What causes a lazy eye?
A lazy eye (amblyopia) can develop in a child because one eye does not see an object as well as the other eye. Hence, the nerve pathways between the back of the eye called the retina and to the brain via the optic nerve do not receive as many visual signals. The brain, therefore, suppresses or ignores what it is seeing from the weaker eye and does not develop that eyes supporting visual centre brain function.
If there is a lazy eye there is often nothing actually wrong physically with the eye when we do an eye examination. There may not be an associated squint (strabismus), the eyes can appear externally to be the same.
The paediatric ophthalmologist looks for the presence of undetected cataract, then checks for any defect in the retina. She regularly checks the refraction in case corrective glasses are required and does other visual tests as necessary.
Refraction is a very confusing word to ordinary mums and dads because it is such a medical term. Refraction means testing the child’s eyes to see whether they need glasses. In a child under seven, this has to be done with dilating drops because the child has such a strong ability to alter the focus of their eyes (‘accommodation’) that they can completely alter the findings of the refraction by looking at the person testing them, but this can be corrected for by dilating their eyes first so that they do not have that ability. Accommodation is blocked temporarily by putting in cycloplegic eyedrops. These also dilate the pupil which helps Dr Raoof examine the retina.
The cycloplegic eye drops are put in by the nurse at Clinica London after the child has been assessed by the orthoptist and then Ms Naz Raoof does the cycloplegic refraction herself to see whether there is a refractive error.
A refractive error can include short-sightedness called myopia, or long-sightedness, which is also known as hypermetropia. Astigmatism is another form of refractive error, which essentially means the front of the eye is more oval shaped than round. If there is a significant difference in the prescription between the two eyes, this gives the child a difference in sharpness of vision between the eyes. This is called a refractive anisometropia. The result is one eye can become ‘lazy’ compared with the other. If glasses are given, the difference between the two eyes is accounted for and there is no longer a reason for a child’s brain to prefer one eye over the other.
The most common type of difference of vision between the two eyes is when one eye is long-sighted, meaning they can see very well for distance but no so well for near, whereas the other eye is near normal or less long-sighted. The long-sighted eye is at risk of becoming lazy or amblyopic. A child who is long-sighted may well require glasses and a patch to prevent or treat their squint and amblyopia. Sometimes the difference in sharpness of the vision between the two eyes is due to short-sightedness or imperfections of the cornea leading to astigmatism and again that can also cause a lazy eye, which is going to have to be treated with glasses or contact lenses and patching.

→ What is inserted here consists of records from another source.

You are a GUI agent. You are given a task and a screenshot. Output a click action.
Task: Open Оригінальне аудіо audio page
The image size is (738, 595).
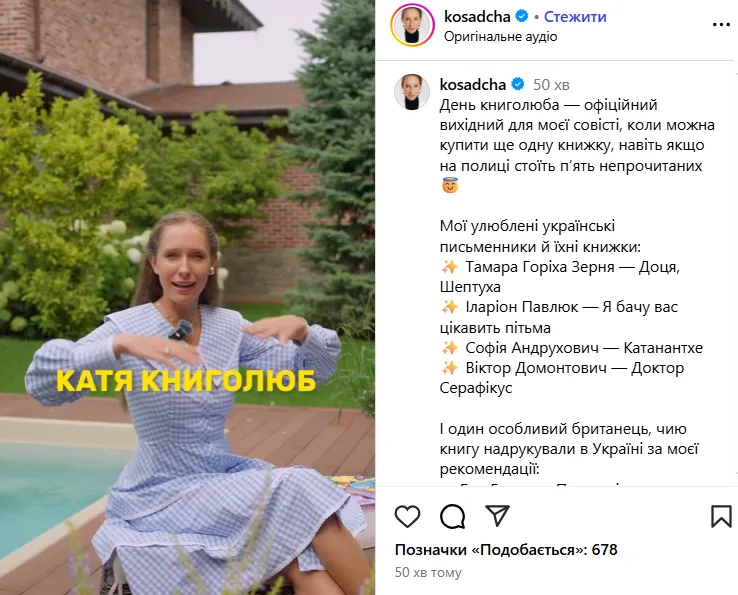point(501,37)
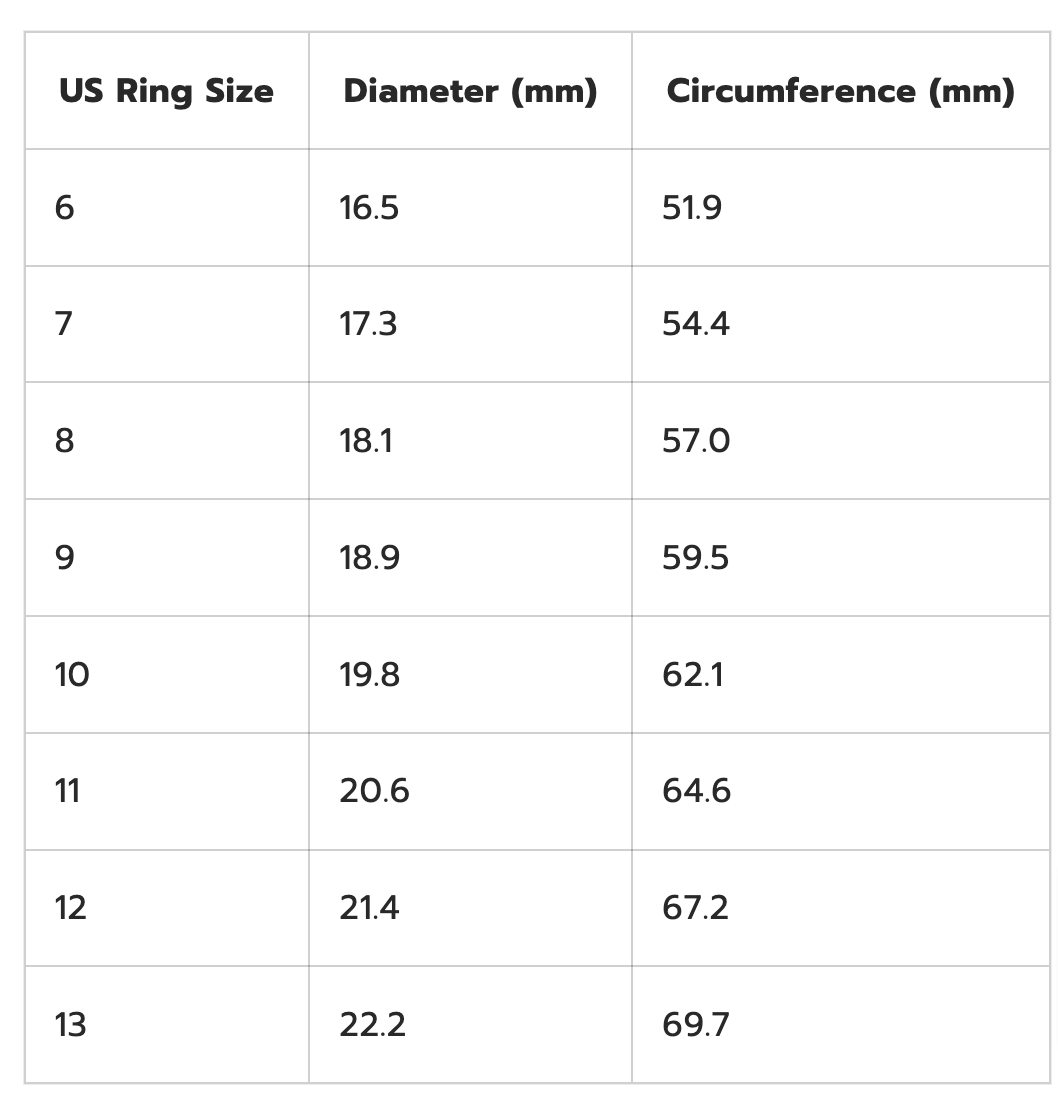Click the 69.7 circumference value
1058x1100 pixels.
click(x=695, y=1025)
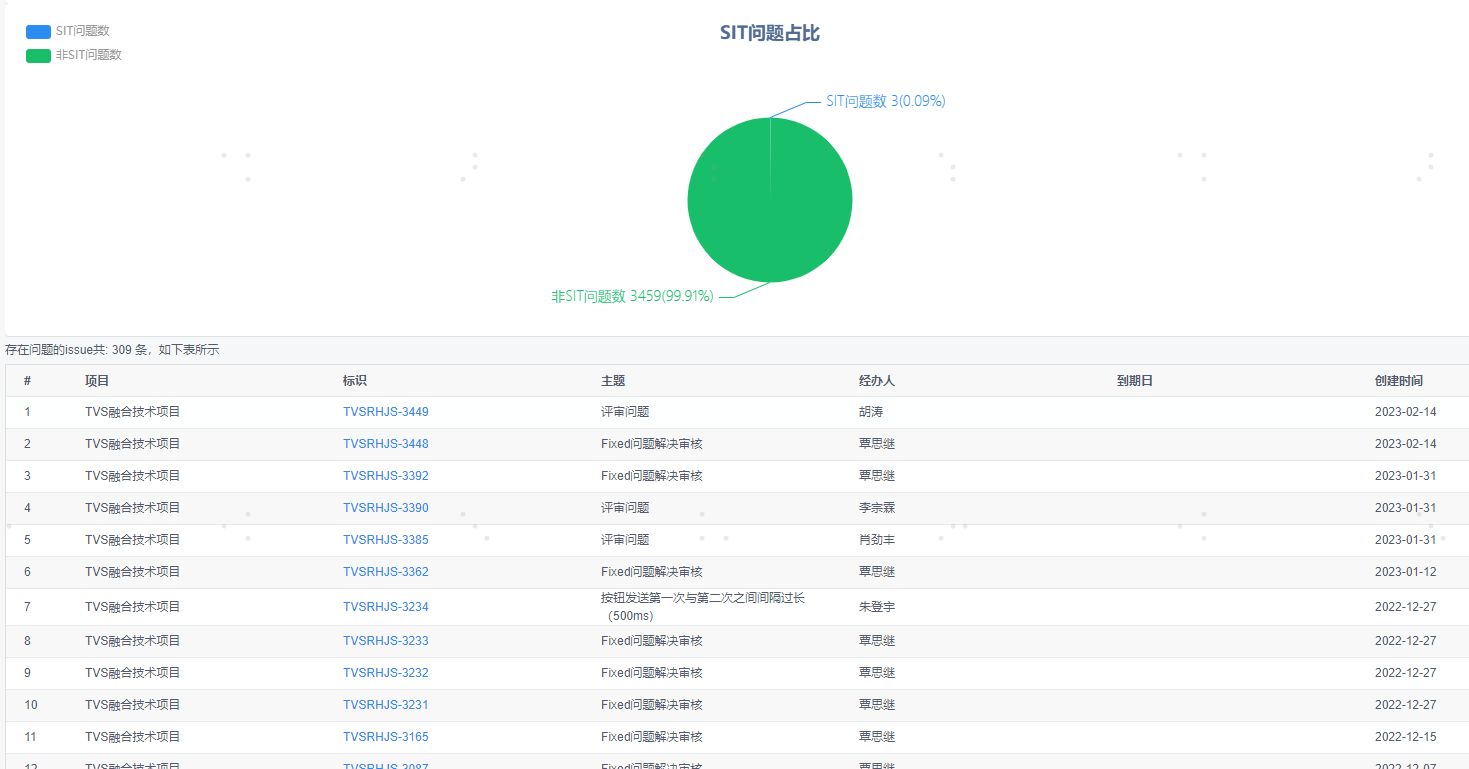
Task: Click the 标识 column header
Action: pyautogui.click(x=355, y=381)
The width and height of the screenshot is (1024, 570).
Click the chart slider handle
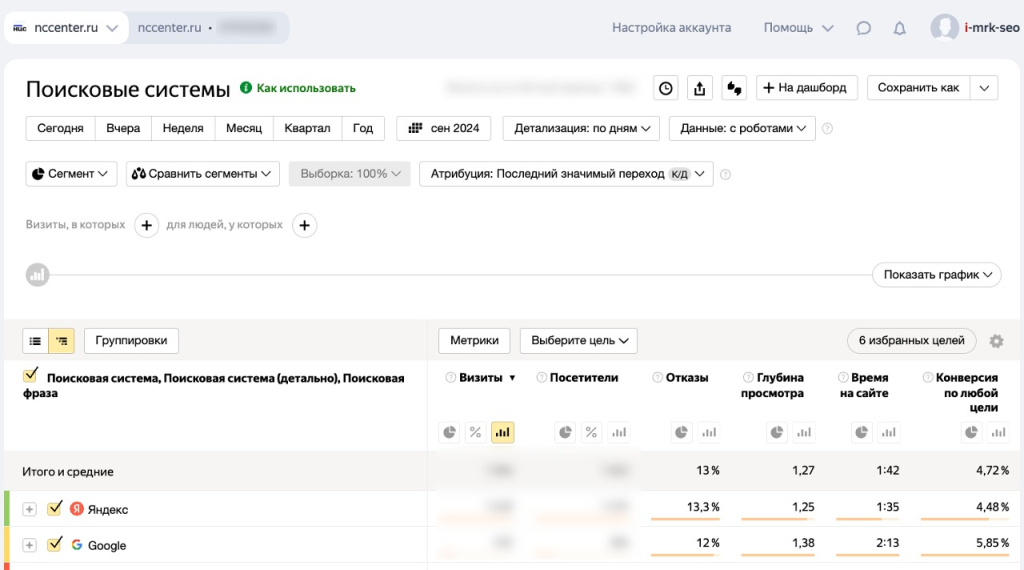pos(37,274)
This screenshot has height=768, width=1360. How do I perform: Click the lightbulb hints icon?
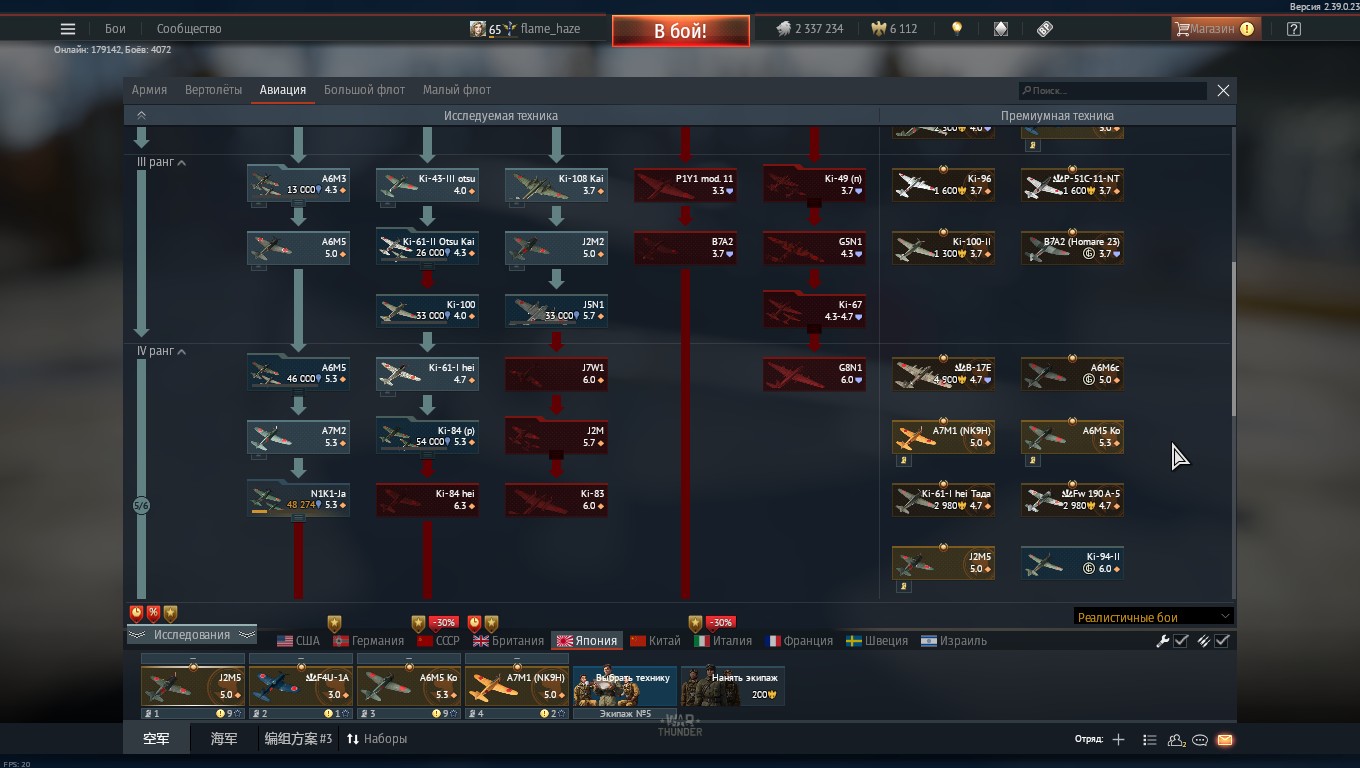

In some children, the lazy eye is caused by a combination of a squint and a refractive problem. All of this can be assessed by Ms Naz Raoof, the paediatric Ophthalmologist, together with her team of orthoptists at Clinica London. If there is a medical problem of the eye stopping the child from seeing well, such as a cataract, they will also be picked up by Ms Raoof and treated accordingly. Factors associated with a lazy eye are the child being born premature or being a small size and weight when they are born, a family history of a lazy eye and other developmental problems.
Not treating a lazy eye can lead to permanently reduced vision so it is important to detect this while the child is young under the age of 4 or 5 so that treatment in the form of glasses and patching can be started.